→ What is required: Where a line in the entries below contains the word "https", count it. Return the total alone.

§

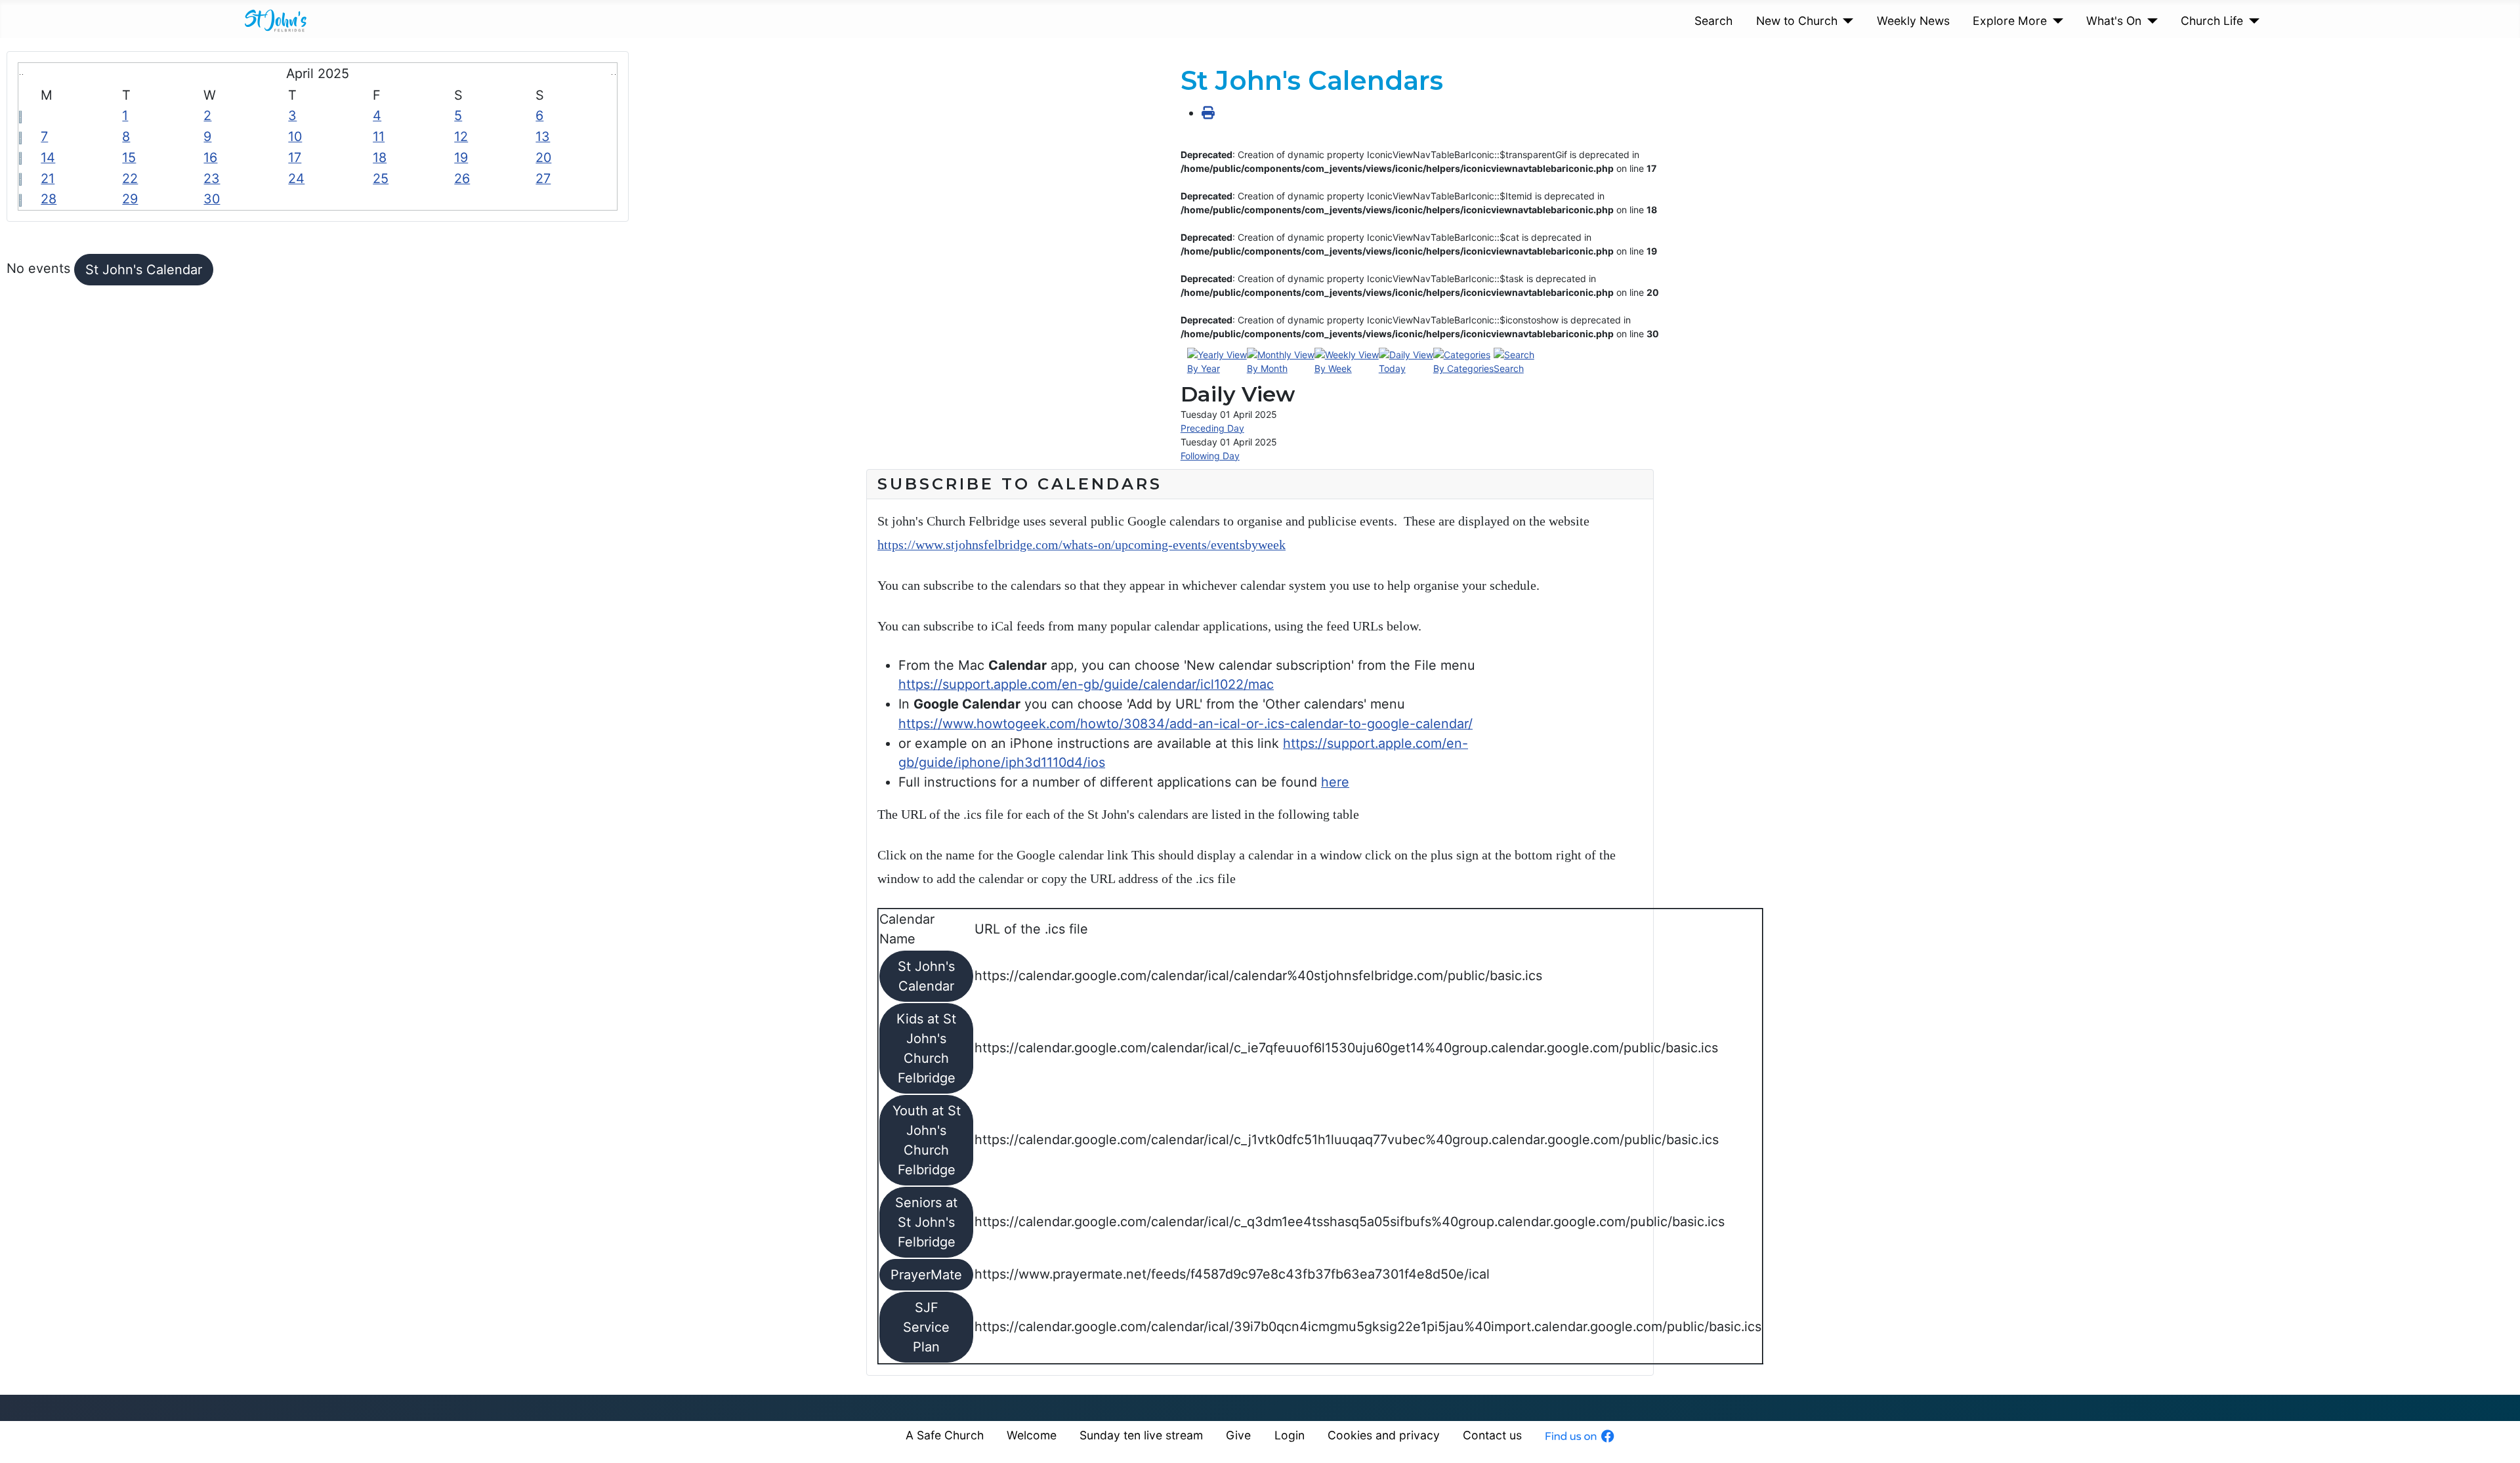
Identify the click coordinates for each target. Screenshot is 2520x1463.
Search (1713, 21)
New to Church (1797, 21)
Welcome (1032, 1435)
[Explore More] (2055, 21)
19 (461, 157)
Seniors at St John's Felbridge (926, 1222)
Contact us (1492, 1435)
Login (1289, 1435)
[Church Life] (2251, 21)
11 (379, 136)
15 (129, 157)
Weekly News (1913, 21)
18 (380, 157)
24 (296, 178)
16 (210, 157)
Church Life (2212, 21)
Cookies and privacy (1384, 1435)
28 (48, 199)
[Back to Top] (2494, 1435)
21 (47, 178)
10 (295, 136)
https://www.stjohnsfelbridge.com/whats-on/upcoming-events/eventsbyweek (1081, 544)
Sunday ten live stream (1141, 1435)
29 (130, 199)
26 (462, 178)
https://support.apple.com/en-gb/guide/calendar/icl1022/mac (1086, 684)
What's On (2113, 21)
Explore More (2010, 21)
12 (461, 136)
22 (130, 178)
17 (294, 157)
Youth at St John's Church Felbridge (926, 1140)
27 (543, 178)
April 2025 (317, 73)
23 (211, 178)
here (1335, 782)
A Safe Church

§

→ Exercise response: 2